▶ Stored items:
════════════════════
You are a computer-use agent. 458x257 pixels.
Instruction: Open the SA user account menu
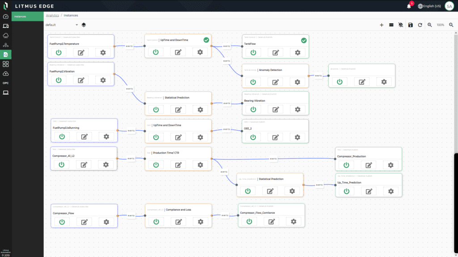[449, 6]
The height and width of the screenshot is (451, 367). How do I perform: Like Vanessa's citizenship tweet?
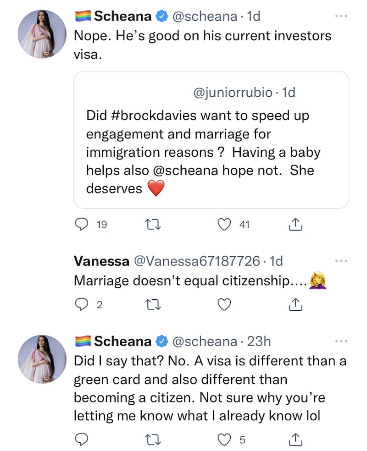223,304
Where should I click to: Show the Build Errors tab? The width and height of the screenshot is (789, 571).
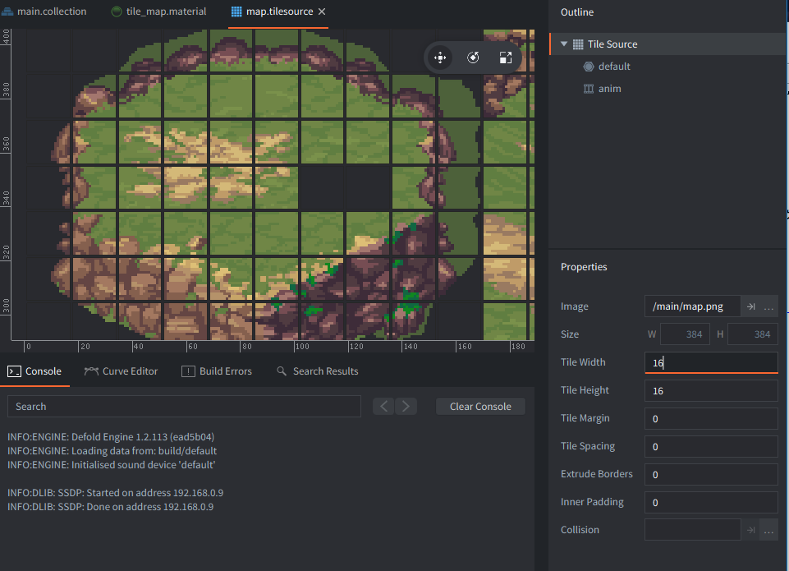click(x=217, y=371)
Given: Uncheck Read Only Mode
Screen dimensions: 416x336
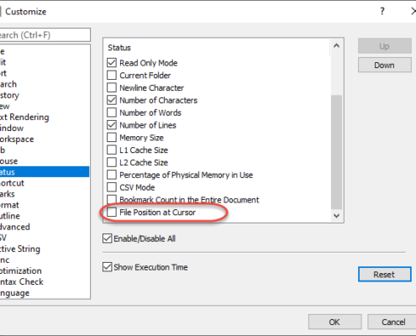Looking at the screenshot, I should (x=112, y=62).
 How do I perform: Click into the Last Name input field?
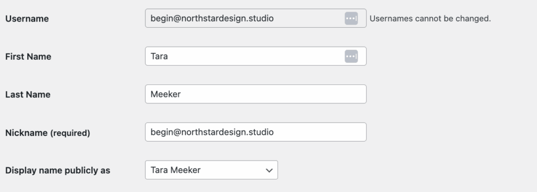tap(256, 94)
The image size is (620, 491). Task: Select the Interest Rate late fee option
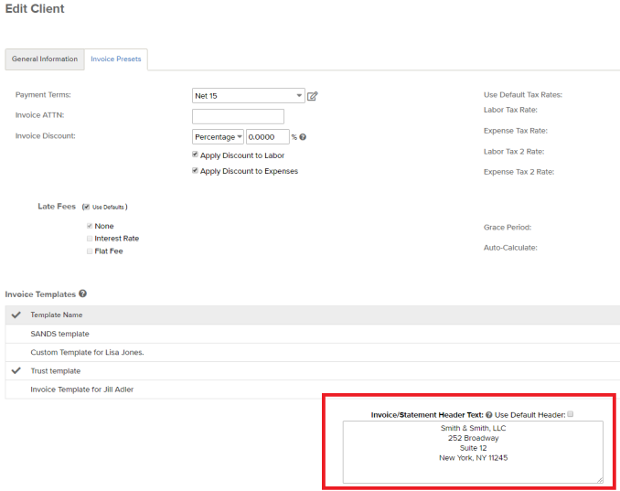coord(89,239)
════════════════════
▶ BRIEF: Give back the entries verbatim but drop every picture.

▶ EXPECTED ANSWER:
You are a computer-use agent. 458x257 pixels.
Instruction: Open the SA user account menu
[449, 6]
The height and width of the screenshot is (451, 367). How do I perform: Like Vanessa's citizenship tweet?
223,304
Where should I click to: Show the Build Errors tab? The width and height of the screenshot is (789, 571).
click(x=217, y=371)
Given: Uncheck Read Only Mode
Screen dimensions: 416x336
Looking at the screenshot, I should (x=112, y=62).
 How do I perform: Click into the Last Name input field?
tap(256, 94)
The image size is (620, 491). Task: Select the Interest Rate late fee option
coord(89,239)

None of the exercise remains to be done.